Wednesday, January 14, 2009

The neuroscience of love

Larry Young offers this latest installment in Nature's "Being Human" series on a topic I have mentioned in a number of previous posts. He notes that animal studies that demystified emotions such as fear and anxiety are beginning to illuminate the mental states associated with love. This has implications for the nature of human sexuality — and could even lead to drugs to enhance or diminish our love for another. Tierney comments (the graphic is from his article) on Young's essay , suggesting that
...the really good news, as I see it, is that we might reverse-engineer an anti-love potion, a vaccine preventing you from making an infatuated ass of yourself.
Here are some clips from Young:
We are not alone in being able to form intense and enduring social ties. Take the mother–infant bond. Whether or not the emotional connection between a ewe and her lamb, or a female macaque and her offspring, is qualitatively similar to human motherly love, it is highly likely that these relationships share evolutionarily conserved brain mechanisms. In humans, rats and sheep, the hormone oxytocin is released during labour, delivery and nursing. In ewes, an infusion of oxytocin into the brain results in rapid bonding with a foreign lamb...There is intriguing overlap between the brain areas involved in vole pair bonding and those associated with human love. Dopamine-related reward regions of the human brain are active in mothers viewing images of their child. Similar activation patterns are seen in people looking at photographs of their lovers.

Pair bonding in males involves similar brain circuitry to that in females, but different neurochemical pathways. In male prairie voles, for example, vasopressin — a hormone related to oxytocin — stimulates pair bonding, aggression towards potential rivals, and paternal instincts, such as grooming offspring in the nest. Variation in a regulatory region of the vasopressin receptor gene, avpr1a, predicts the likelihood that a male vole will bond with a female.

Similarly, in humans, different forms of the AVPR1A gene are associated with variation in pair bonding and relationship quality. A recent study shows that men with a particular AVPR1A variant are twice as likely as men without it to remain unmarried, or when married, twice as likely to report a recent crisis in their marriage. Spouses of men with the variant also express more dissatisfaction in their relationships than do those of men lacking it. For both voles and humans, AVPR1A genetic polymorphisms predict how much vasopressin receptor is expressed in the brain.

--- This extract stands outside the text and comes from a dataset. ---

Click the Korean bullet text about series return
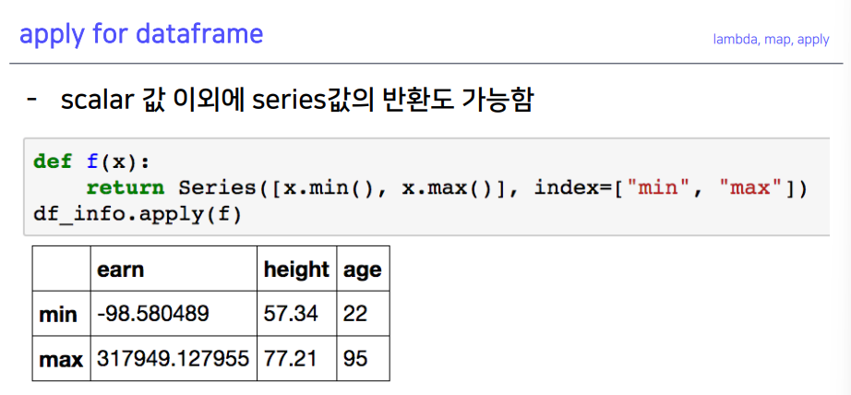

The view of love as an emergent property of a cocktail of ancient neuropeptides and neurotransmitters raises important issues for society. For one thing, drugs that manipulate brain systems at whim to enhance or diminish our love for another may not be far away. Experiments have shown that a nasal squirt of oxytocin enhances trust and tunes people into others' emotions. Internet entrepreneurs are already marketing products such as Enhanced Liquid Trust, a cologne-like mixture of oxytocin and pheromones "designed to boost the dating and relationship area of your life". Although such products are unlikely to do anything other than boost users' confidence, studies are under way in Australia to determine whether an oxytocin spray might aid traditional marital therapy.

We don't yet know whether the drugs commonly used to treat disorders from depression to sexual dysfunction affect people's relationships by altering neurochemistry. But both Prozac and Viagra influence the oxytocin system. The quality of patients' relationships should be included in the list of variables assessed in controlled psychiatric drug studies.